Saved entries
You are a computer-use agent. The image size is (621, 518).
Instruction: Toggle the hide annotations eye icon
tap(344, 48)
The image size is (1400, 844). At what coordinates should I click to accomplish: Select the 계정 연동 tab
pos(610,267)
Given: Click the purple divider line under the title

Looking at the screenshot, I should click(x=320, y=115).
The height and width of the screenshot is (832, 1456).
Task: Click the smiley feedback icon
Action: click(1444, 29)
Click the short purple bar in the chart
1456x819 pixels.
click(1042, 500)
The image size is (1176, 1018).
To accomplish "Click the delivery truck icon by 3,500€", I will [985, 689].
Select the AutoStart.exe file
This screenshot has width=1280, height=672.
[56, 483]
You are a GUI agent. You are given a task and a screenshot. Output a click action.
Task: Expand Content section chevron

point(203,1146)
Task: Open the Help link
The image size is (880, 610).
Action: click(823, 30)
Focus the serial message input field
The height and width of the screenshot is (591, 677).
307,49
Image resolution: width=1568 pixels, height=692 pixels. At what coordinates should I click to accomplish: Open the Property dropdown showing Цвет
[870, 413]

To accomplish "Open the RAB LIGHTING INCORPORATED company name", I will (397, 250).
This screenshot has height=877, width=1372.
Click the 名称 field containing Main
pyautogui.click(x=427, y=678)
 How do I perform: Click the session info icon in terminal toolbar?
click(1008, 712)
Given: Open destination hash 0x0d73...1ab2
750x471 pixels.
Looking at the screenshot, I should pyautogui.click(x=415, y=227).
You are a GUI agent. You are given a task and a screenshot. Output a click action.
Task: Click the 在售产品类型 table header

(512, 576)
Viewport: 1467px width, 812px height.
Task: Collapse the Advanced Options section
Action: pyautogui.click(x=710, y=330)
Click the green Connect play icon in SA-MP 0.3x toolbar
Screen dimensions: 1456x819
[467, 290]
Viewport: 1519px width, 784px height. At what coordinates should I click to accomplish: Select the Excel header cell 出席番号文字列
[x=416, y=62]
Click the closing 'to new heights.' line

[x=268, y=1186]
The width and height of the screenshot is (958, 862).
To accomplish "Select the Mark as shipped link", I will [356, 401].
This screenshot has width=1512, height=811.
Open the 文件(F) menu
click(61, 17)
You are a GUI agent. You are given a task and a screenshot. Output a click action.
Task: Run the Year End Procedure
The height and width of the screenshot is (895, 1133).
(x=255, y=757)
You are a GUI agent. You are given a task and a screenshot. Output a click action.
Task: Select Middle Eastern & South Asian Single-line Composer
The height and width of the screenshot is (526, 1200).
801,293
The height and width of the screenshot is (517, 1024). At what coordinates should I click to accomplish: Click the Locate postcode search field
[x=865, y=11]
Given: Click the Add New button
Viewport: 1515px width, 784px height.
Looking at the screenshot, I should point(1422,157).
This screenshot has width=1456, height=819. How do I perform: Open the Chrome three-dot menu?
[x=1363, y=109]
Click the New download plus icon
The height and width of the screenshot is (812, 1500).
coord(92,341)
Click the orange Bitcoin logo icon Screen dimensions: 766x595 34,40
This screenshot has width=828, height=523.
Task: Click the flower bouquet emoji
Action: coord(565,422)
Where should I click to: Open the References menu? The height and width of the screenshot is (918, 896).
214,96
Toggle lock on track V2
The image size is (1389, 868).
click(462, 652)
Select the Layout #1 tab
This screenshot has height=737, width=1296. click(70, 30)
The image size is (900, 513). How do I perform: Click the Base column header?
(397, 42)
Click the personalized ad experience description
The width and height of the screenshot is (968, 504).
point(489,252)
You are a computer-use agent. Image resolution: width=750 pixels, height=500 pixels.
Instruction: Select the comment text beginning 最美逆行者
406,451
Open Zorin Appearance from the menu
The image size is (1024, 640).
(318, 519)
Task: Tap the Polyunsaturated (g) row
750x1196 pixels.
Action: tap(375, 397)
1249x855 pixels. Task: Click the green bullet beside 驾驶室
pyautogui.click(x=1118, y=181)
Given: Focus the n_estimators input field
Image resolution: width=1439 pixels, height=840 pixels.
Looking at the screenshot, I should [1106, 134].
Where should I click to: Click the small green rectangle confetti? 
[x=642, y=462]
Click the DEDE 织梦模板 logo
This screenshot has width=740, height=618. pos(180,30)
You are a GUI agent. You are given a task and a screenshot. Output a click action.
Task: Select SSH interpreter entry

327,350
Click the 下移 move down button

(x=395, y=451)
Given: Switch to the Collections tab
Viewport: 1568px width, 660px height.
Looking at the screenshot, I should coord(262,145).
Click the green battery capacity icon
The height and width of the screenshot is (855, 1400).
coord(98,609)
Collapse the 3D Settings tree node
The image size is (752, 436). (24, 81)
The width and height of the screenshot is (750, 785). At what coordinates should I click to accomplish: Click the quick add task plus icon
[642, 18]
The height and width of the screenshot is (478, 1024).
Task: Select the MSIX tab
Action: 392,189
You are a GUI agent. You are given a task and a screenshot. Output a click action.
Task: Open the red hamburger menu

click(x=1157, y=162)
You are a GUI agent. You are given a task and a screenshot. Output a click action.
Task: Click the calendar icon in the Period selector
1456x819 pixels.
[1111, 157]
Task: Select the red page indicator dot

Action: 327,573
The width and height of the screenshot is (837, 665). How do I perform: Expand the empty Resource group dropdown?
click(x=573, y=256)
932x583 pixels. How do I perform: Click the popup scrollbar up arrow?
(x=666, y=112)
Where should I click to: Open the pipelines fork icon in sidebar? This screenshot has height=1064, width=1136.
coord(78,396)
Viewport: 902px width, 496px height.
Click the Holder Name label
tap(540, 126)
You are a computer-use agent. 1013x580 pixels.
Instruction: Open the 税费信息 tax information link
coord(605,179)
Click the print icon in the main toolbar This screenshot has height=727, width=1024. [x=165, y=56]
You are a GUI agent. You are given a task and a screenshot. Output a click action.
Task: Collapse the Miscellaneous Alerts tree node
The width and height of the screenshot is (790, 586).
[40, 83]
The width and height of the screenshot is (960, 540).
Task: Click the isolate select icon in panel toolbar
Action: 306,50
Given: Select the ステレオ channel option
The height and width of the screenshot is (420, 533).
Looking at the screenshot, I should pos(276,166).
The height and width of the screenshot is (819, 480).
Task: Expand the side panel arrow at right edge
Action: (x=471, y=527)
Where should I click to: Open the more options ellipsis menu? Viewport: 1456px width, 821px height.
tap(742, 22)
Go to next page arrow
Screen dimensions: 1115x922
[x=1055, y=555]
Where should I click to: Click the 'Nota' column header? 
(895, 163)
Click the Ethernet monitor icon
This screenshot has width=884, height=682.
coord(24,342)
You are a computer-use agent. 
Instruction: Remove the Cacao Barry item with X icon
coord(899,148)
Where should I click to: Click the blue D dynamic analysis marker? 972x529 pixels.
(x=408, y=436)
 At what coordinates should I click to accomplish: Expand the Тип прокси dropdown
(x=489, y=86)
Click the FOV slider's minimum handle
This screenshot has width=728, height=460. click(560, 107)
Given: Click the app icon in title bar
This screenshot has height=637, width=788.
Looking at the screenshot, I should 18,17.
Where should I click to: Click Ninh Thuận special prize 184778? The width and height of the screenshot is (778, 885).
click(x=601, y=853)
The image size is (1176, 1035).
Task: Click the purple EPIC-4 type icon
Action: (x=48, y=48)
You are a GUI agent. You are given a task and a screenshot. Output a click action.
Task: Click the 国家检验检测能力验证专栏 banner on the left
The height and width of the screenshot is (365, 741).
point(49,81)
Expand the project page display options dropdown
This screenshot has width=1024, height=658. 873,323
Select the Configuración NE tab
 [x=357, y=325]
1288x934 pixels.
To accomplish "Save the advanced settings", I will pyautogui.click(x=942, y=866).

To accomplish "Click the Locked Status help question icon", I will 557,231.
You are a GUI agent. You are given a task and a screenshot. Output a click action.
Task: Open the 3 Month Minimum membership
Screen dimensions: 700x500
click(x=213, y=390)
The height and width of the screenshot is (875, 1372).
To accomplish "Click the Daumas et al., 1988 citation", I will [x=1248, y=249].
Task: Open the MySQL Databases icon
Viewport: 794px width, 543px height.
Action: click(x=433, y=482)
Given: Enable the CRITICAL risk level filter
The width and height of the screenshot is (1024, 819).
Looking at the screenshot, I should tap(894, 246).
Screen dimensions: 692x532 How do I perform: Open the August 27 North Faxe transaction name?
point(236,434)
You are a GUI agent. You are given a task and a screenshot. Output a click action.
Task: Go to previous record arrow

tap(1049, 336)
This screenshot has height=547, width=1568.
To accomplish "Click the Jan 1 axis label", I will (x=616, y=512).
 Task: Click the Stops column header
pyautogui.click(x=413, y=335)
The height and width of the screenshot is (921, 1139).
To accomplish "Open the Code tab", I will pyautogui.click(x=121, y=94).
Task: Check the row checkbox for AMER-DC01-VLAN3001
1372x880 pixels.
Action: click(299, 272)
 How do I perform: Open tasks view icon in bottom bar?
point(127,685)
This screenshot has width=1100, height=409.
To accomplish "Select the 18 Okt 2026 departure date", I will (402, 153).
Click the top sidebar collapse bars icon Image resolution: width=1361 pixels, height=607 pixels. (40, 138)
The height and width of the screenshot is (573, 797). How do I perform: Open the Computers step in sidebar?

◆ **Directive**
Output the lines from the start of the items through the line that contains "should pyautogui.click(x=415, y=227)." as a JSON list of strings, one string per line, leaving out blank lines.

◆ **The result**
[
  "You are a computer-use agent. The image size is (621, 518).",
  "Instruction: Toggle the hide annotations eye icon",
  "tap(344, 48)",
  "The image size is (1400, 844). At what coordinates should I click to accomplish: Select the 계정 연동 tab",
  "pos(610,267)",
  "Given: Click the purple divider line under the title",
  "Looking at the screenshot, I should click(x=320, y=115).",
  "The height and width of the screenshot is (832, 1456).",
  "Task: Click the smiley feedback icon",
  "Action: click(1444, 29)",
  "Click the short purple bar in the chart",
  "1456x819 pixels.",
  "click(1042, 500)",
  "The image size is (1176, 1018).",
  "To accomplish \"Click the delivery truck icon by 3,500€\", I will [985, 689].",
  "Select the AutoStart.exe file",
  "This screenshot has width=1280, height=672.",
  "[56, 483]",
  "You are a GUI agent. You are given a task and a screenshot. Output a click action.",
  "Task: Expand Content section chevron",
  "point(203,1146)",
  "Task: Open the Help link",
  "The image size is (880, 610).",
  "Action: click(823, 30)",
  "Focus the serial message input field",
  "The height and width of the screenshot is (591, 677).",
  "307,49",
  "Image resolution: width=1568 pixels, height=692 pixels. At what coordinates should I click to accomplish: Open the Property dropdown showing Цвет",
  "[870, 413]",
  "To accomplish \"Open the RAB LIGHTING INCORPORATED company name\", I will (397, 250).",
  "This screenshot has height=877, width=1372.",
  "Click the 名称 field containing Main",
  "pyautogui.click(x=427, y=678)",
  " How do I perform: Click the session info icon in terminal toolbar?",
  "click(1008, 712)",
  "Given: Open destination hash 0x0d73...1ab2",
  "750x471 pixels.",
  "Looking at the screenshot, I should pyautogui.click(x=415, y=227)."
]